Something cracked Dayn’s head and silver
discs speckled his vision. Pain lanced his upper arms and chest,
tearing sleeves and skin alike. Another blow glanced off his
collarbone just shy of a snapped bone. The tiny fragments needling
his body made him painfully aware of every inch of skin not covered
in sealer. After whatever the men did to Shard’s heart, the
explosions pushed him away from the heartrock with dizzying
speed.

A firm mass thudded into Dayn’s back,
stunning him. He twisted around to discover a slab of smoking rock
wider around than he could reach. Instinctively, Dayn kicked
against it. His momentum shifted immediately, and he angled on a
new path through the rock. For the first time since losing his
rope, Dayn could control where he moved.

Up,
he thought.
I need to go
up!

Dayn began to hurdle clumsily, twisting and
pushing to direct himself. He leaped and pushed through the debris,
like a frog crossing a flooded river. The air cooled. Stars―blessed
stars―were visible above! He was closer to the surface than he
could hope for, but feared the rock would carry him past it, maybe
even off his world completely and into the void.

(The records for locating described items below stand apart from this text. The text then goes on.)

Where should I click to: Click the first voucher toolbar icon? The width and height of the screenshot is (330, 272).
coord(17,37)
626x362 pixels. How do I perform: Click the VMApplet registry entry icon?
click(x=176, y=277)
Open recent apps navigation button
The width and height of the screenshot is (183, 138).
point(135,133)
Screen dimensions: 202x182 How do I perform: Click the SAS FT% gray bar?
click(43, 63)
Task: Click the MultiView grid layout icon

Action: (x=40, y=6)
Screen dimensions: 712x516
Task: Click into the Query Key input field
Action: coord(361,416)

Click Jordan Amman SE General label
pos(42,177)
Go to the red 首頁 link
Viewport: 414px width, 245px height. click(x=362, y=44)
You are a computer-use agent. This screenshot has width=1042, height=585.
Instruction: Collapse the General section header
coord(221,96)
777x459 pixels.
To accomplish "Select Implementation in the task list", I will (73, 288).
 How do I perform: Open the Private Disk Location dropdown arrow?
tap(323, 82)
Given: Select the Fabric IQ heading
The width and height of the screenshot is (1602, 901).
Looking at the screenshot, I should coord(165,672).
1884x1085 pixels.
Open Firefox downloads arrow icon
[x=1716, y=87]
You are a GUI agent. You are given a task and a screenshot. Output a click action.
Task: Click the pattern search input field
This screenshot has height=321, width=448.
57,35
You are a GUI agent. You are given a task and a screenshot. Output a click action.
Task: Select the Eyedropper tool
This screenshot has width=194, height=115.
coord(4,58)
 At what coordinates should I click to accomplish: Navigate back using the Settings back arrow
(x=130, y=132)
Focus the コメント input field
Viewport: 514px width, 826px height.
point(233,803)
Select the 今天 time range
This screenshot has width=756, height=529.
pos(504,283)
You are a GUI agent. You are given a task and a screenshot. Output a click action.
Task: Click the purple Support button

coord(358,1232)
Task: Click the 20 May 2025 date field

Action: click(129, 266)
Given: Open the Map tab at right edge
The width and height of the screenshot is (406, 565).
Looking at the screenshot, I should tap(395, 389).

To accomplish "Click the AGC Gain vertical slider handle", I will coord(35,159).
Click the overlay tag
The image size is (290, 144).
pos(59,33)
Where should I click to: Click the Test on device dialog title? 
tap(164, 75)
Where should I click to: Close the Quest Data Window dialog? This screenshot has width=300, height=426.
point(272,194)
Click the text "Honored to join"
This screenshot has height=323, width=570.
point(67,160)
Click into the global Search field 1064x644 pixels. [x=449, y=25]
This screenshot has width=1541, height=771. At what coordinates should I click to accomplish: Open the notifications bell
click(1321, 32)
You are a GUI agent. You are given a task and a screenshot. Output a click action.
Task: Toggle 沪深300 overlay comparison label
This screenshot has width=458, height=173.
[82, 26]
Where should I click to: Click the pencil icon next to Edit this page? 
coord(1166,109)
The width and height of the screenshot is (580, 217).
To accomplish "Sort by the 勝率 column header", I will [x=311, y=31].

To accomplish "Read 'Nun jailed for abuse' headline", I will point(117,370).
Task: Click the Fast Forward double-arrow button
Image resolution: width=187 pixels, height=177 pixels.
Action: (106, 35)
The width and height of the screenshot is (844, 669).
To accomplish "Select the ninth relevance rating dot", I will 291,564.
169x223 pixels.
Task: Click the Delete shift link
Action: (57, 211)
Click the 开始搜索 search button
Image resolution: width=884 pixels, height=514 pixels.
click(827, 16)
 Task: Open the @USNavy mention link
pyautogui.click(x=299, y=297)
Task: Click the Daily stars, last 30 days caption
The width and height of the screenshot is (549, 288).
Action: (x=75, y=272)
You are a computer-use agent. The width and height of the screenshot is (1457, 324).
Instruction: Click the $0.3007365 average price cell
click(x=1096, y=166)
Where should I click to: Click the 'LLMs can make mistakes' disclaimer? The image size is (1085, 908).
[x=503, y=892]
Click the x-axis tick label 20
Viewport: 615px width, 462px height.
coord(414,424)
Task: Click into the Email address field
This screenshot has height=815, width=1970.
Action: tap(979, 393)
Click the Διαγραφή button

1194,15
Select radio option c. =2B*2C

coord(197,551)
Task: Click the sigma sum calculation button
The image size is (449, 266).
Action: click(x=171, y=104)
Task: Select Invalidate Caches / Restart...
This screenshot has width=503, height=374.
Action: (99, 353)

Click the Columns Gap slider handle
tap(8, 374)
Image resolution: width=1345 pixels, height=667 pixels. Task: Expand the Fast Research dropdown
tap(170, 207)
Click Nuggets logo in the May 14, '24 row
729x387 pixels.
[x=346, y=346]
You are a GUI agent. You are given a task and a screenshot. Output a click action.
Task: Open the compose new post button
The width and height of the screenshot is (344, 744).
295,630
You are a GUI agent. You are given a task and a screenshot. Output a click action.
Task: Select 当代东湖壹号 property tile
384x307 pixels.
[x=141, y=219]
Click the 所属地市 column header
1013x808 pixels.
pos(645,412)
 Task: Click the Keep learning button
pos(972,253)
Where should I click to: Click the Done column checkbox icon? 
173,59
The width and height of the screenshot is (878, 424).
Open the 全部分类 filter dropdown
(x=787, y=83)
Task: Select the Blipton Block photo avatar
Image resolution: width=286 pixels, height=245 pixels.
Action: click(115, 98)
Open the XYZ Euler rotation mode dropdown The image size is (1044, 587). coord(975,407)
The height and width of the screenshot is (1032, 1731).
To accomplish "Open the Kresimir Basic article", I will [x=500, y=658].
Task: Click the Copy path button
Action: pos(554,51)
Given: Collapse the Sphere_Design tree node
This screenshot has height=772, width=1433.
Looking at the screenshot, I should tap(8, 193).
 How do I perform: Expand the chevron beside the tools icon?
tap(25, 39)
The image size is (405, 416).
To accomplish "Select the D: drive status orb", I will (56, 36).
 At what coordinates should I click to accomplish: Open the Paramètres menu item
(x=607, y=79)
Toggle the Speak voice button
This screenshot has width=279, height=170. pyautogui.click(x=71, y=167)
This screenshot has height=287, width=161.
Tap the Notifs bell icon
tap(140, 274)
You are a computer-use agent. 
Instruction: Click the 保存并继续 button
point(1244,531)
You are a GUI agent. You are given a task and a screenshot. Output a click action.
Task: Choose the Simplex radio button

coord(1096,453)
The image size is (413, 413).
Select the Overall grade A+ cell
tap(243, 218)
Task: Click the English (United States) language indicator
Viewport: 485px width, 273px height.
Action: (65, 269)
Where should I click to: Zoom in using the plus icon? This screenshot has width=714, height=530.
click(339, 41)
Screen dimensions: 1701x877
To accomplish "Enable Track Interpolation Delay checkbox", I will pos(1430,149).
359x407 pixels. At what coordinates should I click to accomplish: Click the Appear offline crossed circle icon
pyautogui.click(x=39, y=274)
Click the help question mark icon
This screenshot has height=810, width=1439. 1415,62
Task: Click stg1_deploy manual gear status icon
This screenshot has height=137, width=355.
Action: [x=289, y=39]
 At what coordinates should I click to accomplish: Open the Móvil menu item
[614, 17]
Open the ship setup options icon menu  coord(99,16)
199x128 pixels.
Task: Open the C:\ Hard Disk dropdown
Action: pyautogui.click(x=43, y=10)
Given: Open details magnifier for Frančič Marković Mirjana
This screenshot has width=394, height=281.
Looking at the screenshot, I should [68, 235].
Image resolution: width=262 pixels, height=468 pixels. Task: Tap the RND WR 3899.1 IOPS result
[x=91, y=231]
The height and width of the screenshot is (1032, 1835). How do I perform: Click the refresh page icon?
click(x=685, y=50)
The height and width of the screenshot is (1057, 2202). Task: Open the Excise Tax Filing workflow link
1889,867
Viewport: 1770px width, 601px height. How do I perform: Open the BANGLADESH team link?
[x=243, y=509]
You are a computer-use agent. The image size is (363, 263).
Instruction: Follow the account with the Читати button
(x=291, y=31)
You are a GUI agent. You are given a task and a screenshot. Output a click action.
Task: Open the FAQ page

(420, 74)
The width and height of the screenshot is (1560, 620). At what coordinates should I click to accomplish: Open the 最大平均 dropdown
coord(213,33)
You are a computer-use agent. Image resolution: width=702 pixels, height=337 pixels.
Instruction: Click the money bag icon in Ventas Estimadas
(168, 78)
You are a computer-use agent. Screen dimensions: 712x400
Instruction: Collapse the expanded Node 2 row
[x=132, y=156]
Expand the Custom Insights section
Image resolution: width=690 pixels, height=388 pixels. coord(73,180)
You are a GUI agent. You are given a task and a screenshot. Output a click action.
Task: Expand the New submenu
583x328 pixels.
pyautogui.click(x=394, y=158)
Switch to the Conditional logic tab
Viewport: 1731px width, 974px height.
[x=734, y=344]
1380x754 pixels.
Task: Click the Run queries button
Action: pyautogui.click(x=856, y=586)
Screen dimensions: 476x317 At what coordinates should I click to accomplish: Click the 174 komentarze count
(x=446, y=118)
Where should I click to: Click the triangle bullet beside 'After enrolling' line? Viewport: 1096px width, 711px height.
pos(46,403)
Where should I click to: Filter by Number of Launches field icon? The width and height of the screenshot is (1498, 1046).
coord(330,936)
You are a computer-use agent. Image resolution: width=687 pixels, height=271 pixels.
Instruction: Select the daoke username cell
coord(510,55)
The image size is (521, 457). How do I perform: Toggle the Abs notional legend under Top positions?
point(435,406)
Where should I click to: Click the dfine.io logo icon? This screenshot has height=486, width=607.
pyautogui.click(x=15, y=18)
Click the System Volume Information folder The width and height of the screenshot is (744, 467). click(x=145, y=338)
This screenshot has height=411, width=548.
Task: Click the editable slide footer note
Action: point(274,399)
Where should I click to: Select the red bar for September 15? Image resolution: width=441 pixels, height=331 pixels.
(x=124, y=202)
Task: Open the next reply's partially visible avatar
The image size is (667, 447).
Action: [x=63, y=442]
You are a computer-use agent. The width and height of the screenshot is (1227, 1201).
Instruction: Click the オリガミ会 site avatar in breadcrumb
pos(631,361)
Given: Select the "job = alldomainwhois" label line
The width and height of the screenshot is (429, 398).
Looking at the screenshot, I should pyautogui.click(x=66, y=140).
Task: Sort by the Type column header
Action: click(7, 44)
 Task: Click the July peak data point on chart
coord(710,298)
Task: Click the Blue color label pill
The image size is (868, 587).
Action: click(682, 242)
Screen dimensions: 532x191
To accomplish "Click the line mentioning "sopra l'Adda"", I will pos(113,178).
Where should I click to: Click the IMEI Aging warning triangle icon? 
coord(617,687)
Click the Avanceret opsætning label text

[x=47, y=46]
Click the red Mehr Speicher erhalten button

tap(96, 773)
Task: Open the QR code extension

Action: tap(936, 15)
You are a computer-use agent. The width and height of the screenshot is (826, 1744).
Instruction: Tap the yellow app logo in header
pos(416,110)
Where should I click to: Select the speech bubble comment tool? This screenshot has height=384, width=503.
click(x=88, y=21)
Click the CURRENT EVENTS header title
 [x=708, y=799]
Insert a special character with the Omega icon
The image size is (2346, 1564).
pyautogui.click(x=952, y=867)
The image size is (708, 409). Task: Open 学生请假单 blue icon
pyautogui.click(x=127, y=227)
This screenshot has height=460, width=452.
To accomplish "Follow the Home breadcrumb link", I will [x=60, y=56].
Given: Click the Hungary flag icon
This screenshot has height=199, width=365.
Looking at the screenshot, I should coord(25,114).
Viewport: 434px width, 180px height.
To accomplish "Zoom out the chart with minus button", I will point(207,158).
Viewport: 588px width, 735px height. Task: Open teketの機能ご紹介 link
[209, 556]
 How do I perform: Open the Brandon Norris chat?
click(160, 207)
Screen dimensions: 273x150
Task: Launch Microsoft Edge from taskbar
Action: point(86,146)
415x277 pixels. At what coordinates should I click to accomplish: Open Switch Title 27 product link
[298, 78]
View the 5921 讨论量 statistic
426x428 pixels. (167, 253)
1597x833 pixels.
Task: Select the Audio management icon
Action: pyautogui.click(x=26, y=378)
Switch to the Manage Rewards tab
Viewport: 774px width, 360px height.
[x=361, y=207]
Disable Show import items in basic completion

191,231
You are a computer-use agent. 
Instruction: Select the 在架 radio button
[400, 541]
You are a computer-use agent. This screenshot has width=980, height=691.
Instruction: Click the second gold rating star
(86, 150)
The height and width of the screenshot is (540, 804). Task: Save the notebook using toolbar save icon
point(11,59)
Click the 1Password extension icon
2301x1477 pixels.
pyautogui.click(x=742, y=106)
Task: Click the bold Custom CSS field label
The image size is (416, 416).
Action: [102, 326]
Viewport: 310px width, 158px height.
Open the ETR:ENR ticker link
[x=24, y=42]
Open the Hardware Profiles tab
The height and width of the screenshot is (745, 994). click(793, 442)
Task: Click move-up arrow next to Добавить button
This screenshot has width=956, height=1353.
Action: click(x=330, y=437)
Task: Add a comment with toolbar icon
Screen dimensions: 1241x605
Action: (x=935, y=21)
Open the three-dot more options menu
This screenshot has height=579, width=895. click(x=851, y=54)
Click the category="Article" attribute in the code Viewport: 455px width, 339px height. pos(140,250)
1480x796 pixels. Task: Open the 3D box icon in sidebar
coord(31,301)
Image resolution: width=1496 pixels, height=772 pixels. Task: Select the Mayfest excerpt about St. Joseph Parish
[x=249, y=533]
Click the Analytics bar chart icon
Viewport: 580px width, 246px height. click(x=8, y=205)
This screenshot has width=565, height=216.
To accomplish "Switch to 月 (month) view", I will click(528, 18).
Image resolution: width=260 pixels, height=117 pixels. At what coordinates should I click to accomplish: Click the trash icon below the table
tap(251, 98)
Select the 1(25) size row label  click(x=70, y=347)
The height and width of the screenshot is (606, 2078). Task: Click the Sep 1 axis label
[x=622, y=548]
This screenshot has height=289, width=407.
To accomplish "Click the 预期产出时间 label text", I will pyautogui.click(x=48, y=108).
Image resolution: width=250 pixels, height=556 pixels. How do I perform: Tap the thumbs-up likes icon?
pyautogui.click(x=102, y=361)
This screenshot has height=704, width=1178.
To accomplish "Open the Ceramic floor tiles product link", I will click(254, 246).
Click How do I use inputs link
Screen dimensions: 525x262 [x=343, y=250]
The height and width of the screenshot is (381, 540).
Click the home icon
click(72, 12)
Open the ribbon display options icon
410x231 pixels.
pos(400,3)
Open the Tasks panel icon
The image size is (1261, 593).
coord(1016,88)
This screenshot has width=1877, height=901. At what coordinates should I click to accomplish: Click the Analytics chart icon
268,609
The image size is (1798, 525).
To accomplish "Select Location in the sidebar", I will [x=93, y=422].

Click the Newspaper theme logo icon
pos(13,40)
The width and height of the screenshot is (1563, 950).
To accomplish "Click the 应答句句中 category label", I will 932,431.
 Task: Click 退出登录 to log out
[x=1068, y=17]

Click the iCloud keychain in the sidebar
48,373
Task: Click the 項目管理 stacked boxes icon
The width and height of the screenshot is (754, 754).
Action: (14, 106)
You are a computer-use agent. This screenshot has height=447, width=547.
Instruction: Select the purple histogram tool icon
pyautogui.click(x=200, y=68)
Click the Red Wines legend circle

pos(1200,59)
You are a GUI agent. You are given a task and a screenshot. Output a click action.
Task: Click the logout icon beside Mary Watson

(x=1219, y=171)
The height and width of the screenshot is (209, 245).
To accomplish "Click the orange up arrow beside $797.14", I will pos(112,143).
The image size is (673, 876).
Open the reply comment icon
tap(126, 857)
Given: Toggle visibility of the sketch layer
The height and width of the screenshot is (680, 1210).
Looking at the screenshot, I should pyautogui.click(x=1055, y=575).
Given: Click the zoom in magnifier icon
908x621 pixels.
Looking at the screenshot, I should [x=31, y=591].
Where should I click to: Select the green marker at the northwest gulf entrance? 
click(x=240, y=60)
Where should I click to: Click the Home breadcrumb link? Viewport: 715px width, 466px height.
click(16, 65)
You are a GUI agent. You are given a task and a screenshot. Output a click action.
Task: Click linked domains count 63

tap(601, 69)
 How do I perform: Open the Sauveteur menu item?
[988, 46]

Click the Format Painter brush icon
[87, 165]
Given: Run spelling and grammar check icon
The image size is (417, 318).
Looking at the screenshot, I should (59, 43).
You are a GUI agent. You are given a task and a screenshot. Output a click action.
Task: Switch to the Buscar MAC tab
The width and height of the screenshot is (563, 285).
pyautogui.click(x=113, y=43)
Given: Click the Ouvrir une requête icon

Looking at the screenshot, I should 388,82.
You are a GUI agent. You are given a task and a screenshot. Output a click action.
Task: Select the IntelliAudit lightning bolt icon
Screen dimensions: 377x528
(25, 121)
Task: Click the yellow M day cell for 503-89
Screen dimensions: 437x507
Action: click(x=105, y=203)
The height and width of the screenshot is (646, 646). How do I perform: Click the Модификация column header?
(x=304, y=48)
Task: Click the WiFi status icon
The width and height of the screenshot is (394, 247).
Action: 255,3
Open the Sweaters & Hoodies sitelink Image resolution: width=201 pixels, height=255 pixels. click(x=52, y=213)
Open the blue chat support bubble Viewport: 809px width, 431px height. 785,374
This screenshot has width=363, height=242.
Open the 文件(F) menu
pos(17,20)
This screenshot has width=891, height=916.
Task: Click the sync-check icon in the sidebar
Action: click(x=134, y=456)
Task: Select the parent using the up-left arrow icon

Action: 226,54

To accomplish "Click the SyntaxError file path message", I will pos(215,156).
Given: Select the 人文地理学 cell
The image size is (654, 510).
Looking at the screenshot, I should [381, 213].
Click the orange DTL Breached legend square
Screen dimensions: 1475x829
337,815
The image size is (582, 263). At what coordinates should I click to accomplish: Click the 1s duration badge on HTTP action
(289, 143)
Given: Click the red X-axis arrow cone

He focused on the stars, and finding the
cliffside. He kicked off a nearby boulder as big as a house as it
sailed past him. The angle put him crossways to the main flow of
rock. Fresh explosions thundered out of the Dreadfall’s maw below
him.

Dayn slammed into a mass that did not budge.
He clung to it with all of his strength, feeling the cold rock of a
cliff wall scrape his face.

“I did it,” he breathed. “I did it.” Shadow
raced toward him, retaking the cliff walls as the sun below passed
away from the Dreadfall. Cold swept in as the light vanished. The
world reeled, and a terrible thundering made him lift his head in
time to see broken stone and debris crashing its way back down the
Dreadfall. Shard no longer let it float free, he could feel the
difference in her ground. Blood and sweat covered his body, and
pain gouged him from every direction.

Dayn knew he should begin climbing, but
exhaustion kept his legs from moving. He heard water flowing
swiftly from somewhere behind the cliff wall. He knew that meant
something urgent, but the ringing in his ears refused to let him
ferret out why. Another thought soon replaced it.

“So that’s what coursing feels like.” His
voice sounded mangled to his own ears. A sickly pungent odor was
the last thing Dayn remembered before darkness took him.

 

 

 

CHAPTER FIVE

Strangers

 

No one believes it, but the Preceptors are prouder
than Defenders and shrewder than Consorts. Of all the Ringmen, they
are convinced that they alone keep the Belt from flying apart. They
may be right.

-journal entry from the Highest Jusee of Ara

 

P
ain burned through
Dayn's shoulder and back, and a horrible throbbing threatened to
cleave his head apart. He opened his eyes with a groan and squinted
at the sunlight blistering through his bedroom window.

“I'm home,” he rasped aloud. He could not
remember how he came to be there. His mouth tasted of old blood and
his throat felt caked with dust. Bandages engulfed his shoulder and
chest where the wreathweaver's teeth had left their mark. More
scrapes and cuts made him groan when he shifted slightly under his
covers. His skull pounded so fiercely he did not realize he was not
alone until Laman cleared his throat.